Sunday Morning Links

This and that for your Sunday reading.

- Richard Hill wonders whether neoliberalism is approaching its end, while noting the dangers of allowing progressive themes to be used to prop up elitist power structures. And Heather Boushey interviews Kimberly Clausing about the opportunity to raise revenue and reduce inequality by properly taxing corporations, while Marshall Steinbaum points out the connection between unfair taxes and increasing inequality of wealth and power:
(T)he point of conservative tax ideology was never to make the economy work better — it was to provide the pretext for a self-serving agenda that lets corporate shareholders (and the executives they deputize — very often, from among their number) milk the economy dry. And that’s exactly what will happen if Congress passes the current proposal to cut the corporate tax rate, “territorialize” the system to permanently exempt overseas profits, “repatriate” past overseas profits tax-free, and set a maximum rate for pass-through income.
Two nonsense economic assumptions will play a role in resolving this political dilemma. First, Republican dogma holds that cutting the corporate tax rate will cause so much economic growth that a boom in federal revenue will make up for the tax cut. Second, Republicans claim that the current corporate tax burden is ultimately borne by workers in the form of lower wages, so cutting it will actually increase wages, substantially benefitting those who rely on their labor to make a living. No serious researcher believes either of these claims, but that isn’t the point: the purpose is to give marginal votes in Congress a set of motivated economic analyses to latch onto, or just to kick up enough dust around technical issues of debt and distribution that those members can take refuge in the controversy, throw up their hands, and vote with the party.

It’s tremendously cynical — but then, so is the entirety of right-wing policymaking over the last forty years.

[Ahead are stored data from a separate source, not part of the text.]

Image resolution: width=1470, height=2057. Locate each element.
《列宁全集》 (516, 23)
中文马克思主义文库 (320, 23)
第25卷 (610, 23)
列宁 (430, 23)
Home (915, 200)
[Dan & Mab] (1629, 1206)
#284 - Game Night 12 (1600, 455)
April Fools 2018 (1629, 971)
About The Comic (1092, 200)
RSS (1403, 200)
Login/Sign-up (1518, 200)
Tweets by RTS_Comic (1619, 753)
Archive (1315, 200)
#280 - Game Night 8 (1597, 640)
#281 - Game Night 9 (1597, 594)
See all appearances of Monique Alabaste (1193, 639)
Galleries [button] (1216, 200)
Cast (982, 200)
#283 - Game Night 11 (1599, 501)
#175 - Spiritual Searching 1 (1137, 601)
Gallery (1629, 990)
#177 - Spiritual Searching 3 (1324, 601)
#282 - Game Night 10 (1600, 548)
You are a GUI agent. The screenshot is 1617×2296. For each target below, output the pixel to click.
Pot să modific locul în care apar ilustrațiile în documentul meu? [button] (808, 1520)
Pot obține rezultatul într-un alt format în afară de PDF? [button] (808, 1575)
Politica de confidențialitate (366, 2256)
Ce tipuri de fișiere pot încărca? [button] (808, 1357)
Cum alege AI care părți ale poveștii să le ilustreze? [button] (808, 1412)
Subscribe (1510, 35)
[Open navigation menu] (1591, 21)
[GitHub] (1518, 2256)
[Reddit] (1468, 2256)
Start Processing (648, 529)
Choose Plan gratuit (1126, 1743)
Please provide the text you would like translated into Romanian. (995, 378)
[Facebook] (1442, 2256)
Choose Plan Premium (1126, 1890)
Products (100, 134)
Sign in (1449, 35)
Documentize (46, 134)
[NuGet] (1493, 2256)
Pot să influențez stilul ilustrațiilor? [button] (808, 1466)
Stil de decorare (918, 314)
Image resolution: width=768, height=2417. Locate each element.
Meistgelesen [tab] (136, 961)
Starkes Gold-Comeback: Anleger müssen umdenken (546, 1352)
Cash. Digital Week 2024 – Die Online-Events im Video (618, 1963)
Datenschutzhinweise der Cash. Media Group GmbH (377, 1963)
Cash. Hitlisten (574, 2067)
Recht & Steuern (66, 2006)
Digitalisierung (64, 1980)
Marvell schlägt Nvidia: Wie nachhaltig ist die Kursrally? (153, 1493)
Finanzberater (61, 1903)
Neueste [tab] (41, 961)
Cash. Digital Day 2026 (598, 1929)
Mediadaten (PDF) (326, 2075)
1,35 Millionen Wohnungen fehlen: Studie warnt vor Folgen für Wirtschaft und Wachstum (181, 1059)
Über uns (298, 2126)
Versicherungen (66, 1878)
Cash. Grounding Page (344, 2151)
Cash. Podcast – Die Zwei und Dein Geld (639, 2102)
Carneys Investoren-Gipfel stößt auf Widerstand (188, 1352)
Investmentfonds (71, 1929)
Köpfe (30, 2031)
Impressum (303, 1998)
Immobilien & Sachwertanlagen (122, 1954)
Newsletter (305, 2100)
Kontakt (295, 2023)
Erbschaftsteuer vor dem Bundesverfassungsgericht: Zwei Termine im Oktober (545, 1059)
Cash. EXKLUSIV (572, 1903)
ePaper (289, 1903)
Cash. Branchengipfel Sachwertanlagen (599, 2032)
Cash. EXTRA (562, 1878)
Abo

That doesn’t mean it won’t work.
The larger point is that this decades-long assault on progressive taxes has a logic to it: the Right wants to destroy progressive taxation because it works.

It was originally enacted to tame the excesses of wealth and power that dominated the economy in the Gilded Age. The point was not to raise money, nor even, really, to shift the burden of taxation towards those better able to shoulder it (though the latter played a role). Rather, it was to fundamentally alter the distribution of power in society.
Part of the Right’s success was the removal of tax policy to elitist, technocratic grounds, where its capacity to act as a check on the accumulation of private power is entirely ignored. Even now, the broad left largely overlooks tax policy in favor of universal public programs for health and higher education — crucially important economic rights (and the haul brought in by progressive taxation will be instrumental to bringing about their reality); but the tax part of the picture should not be an afterthought. It must be a full and equal partner. We must use it to show the Left’s natural constituency the kind of world it wants to live in — one in which oppressive power is vastly curtailed.
- Sarah Turner reports that the Commonwealth Bank of Australia is recognizing the unsustainable decoupling of economic growth and wages. And the Economist examines the continued wage gap between men and women - with the absence of available child care looming as the most important culprit.

- Megan Stanley points out the combination of stagnant wages and soaring rents which is squeezing workers out of housing in the U.S. And Amy Smart notes that B.C.'s NDP government is closing a loophole which has been used to evict tenants and drive up rents.

- Ashifa Kassam is the latest to highlight how the lack of prescription drug coverage is the glaring omission in Canada's universal health care system. And Lesley Russell discusses Australia's experience with two-tiered care as an example which nobody should want to follow - as the public system is being starved to force people to overpay for private care.

- Finally, George Monbiot argues that the precipitous drop in insect populations may be the most dangerous environmental development of all.